Brazil’s cotton farmers are poised to benefit from a strong rally in global cotton prices, which have risen more than 20% this year and recently reached their highest level since 2024. The surge is being driven by a combination of geopolitical disruption and weather-related supply risks in key producing regions.


Tensions in the Middle East have affected shipping routes around the Strait of Hormuz, disrupting flows of naphtha, a petrochemical feedstock used to produce synthetic fibers. As synthetic fiber supply tightens, some demand is shifting back toward natural cotton. At the same time, forecasts of dry weather in major U.S. growing areas have raised concerns about lower output, adding further upward pressure on prices.
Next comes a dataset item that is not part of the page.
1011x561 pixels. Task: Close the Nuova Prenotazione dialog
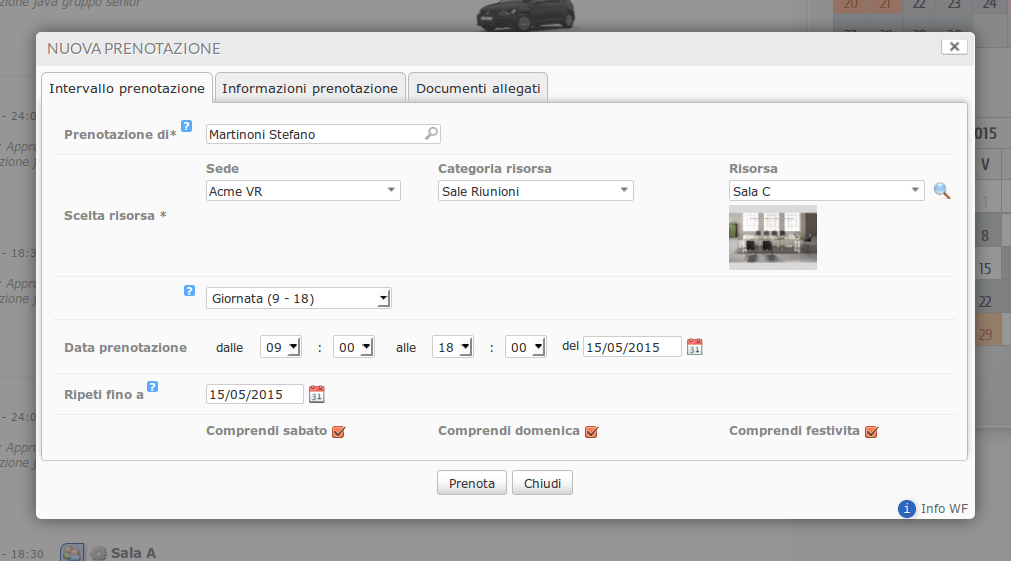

Brazil, now the world’s largest cotton exporter, is well positioned to take advantage of these conditions. Export estimates show the country is on track to ship a record 3.1 million tons in the season ending in June, about 9% higher than the previous year. Strong demand from China, along with India’s temporary removal of import duties, has supported the increase in shipments.


Farmers are quickly responding to higher prices. In Bahia state, producer Sergio Pitt initially pre-sold only about a third of his crop, but after the rally he increased forward sales to around 90%. Many growers are using improved revenues to lock in input costs such as chemicals and fertilizers and strengthen their financial positions after a difficult period marked by high costs and tight credit.


Brazil’s rise in global cotton trade reflects structural advantages, including stable weather in its Center-West region and strong trade ties with Asia. Meanwhile, weather stress in the U.S. Cotton Belt, particularly in Texas, has weighed on American production.


Analysts suggest that continued supply disruptions could push prices even higher, potentially toward $1 per pound under extreme scenarios. However, Brazil’s efficiency and scale mean it is likely to remain a dominant and expanding force in the global cotton market.